Researchers at NYU Langone Health and its Perlmutter Cancer Center who led the study found that combining a chemical blocker of immune cell exit with another drug type, an immunotherapy, stopped melanoma tumour enlargement in more than half of mice tested.
Immunotherapy alone had previously failed to prevent the cancers’ growth.
Recent advances in immunotherapies, medications designed to help the body’s immune defence system detect and kill cancer cells, much like it would an invading virus, have greatly improved cancer care, researchers say.
The treatments work by boosting the action of immune cells that both directly attack the cancer and prevent cancer cells from evading recognition by the immune system.
The latest generation of immunotherapies, called immune checkpoint inhibitors, protect antitumour T cells from inactivation and have become a mainstay in the treatment of melanoma.
While these drug treatments do not work for all patients, previous research shows that having more overall T cells, particularly when positioned in the center of tumours, makes the drugs more effective.
The new study, published in the journal Nature Immunology online Feb. 27, showed that key immune cells called CD8 T cells escape melanoma tumours when they gather near the tumour periphery as well as nearby lymphatic vessels, which carry immune cells throughout the body.
Indeed, the researchers found that more T cells accumulate inside tumours in mice bred to lack lymphatic vessels in their skin.
Further experiments showed that signalling molecules, chemokine CXCL12 and its related receptor protein CXCR4, attract and move T cells toward lymphatic vessels.
When researchers blocked either CXCL12 or CXCR4, T cells could not emigrate from the tumour and instead stayed in its center.
Taken together, the researchers say the results demonstrate how T cells are likely drawn to the tumour’s outer rim by CXCL12 and closer to the lymphatic vessels, where CXCR4 “encourages” the T cells to exit the tumour.
When researchers combined immunotherapy with a chemical blocker of CXCR4, the number of T cells in mice tumours doubled and half of the tumours stopped growing.
“Our study confirms for the first time how CD8 T cells are escaping melanoma tumours through chemokine signalling to their nearby lymphatic vessels, leaving tumours less susceptible to anticancer immunotherapy,” said study lead investigator Maria Steele, PhD, a postdoctoral research fellow in the Ronald O. Perelman Department of Dermatology at NYU Grossman School of Medicine and Perlmutter Cancer Center.
“These findings reveal that T cells circulate out of tumours, reshaping scientific views of tumour immunology where T cells randomly find and target tumour cells.”
“Our study shows that blocking this escape route lets immunotherapy work better in fighting the growth of skin cancer cells,” said study senior investigator Amanda Lund, PhD.

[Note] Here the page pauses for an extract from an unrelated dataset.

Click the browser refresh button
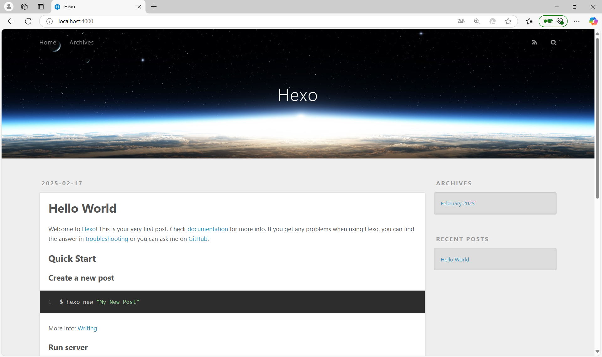Screen dimensions: 602x357 pos(28,21)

Among the study’s other results was that T cell leakage depended on their potency, or how strongly they could bind to target proteins on tumour cells.

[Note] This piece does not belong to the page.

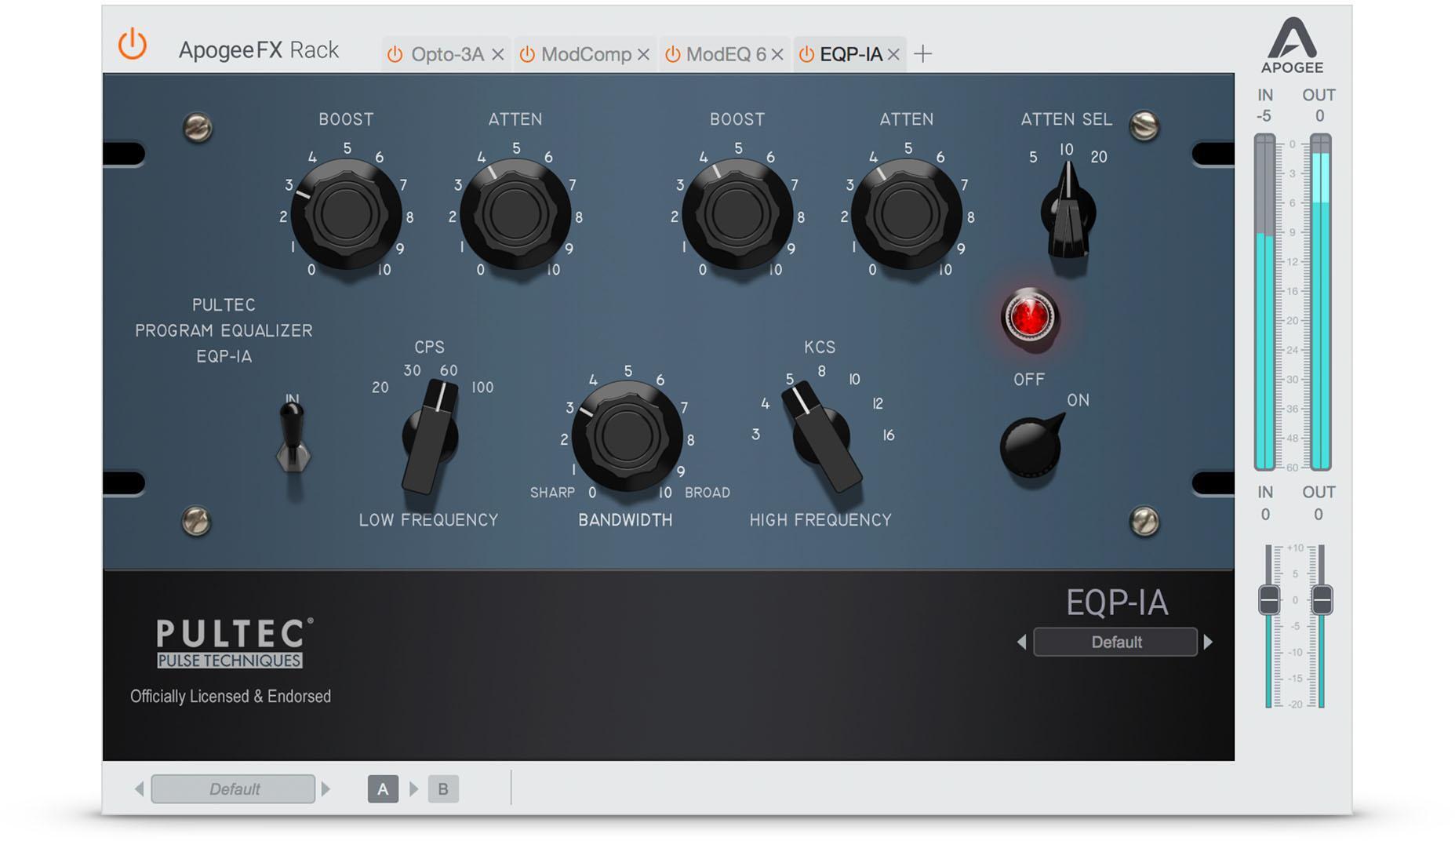Select the ModEQ 6 tab
1455x841 pixels.
tap(726, 54)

The longer the most potent T cells spent inside tumours, the more likely they were to encounter their target cancer cells and the more likely these T cells were to remain inside the tumour.
Increasing the initial time these T cells spend inside the tumour, the researchers say, may help improve therapy.

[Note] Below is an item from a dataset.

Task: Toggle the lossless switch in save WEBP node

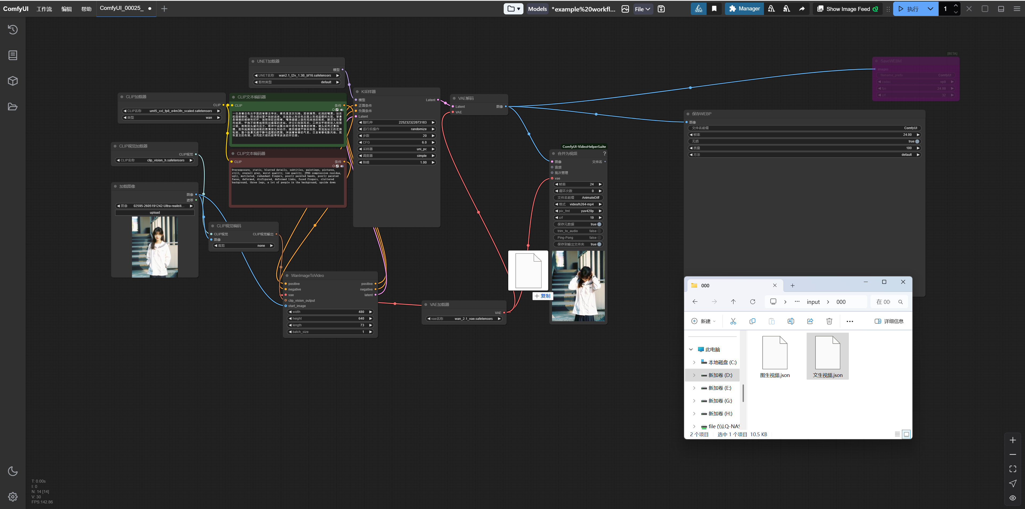Action: click(917, 141)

“These results suggest that it is not only about getting T cells into the melanoma tumour but also about getting these T cells to the right place with the right signals to drive the most specific and durable immune responses,” said Lund, an associate professor in the Ronald O. Perelman Department of Dermatology and in the Department of Pathology at NYU Grossman School of Medicine and Perlmutter Cancer Center.
Researchers say the study overall shows that the lymphatic system likely recirculates T cells out of tumours.
And that for some patients, blocking the exit signals, either CXCR4 and/or CXCL12, is needed to shift the balance in favour of keeping T cells inside of tumours long enough for immunotherapy to work.
Future research will look at how blocking tumour T cell exit influences immunotherapy, say the authors, who also plan to look at targeting not just the chemokine signals but also other molecular pathways in the lymphatic vessels to increase the “dwell time” of T cells inside tumours.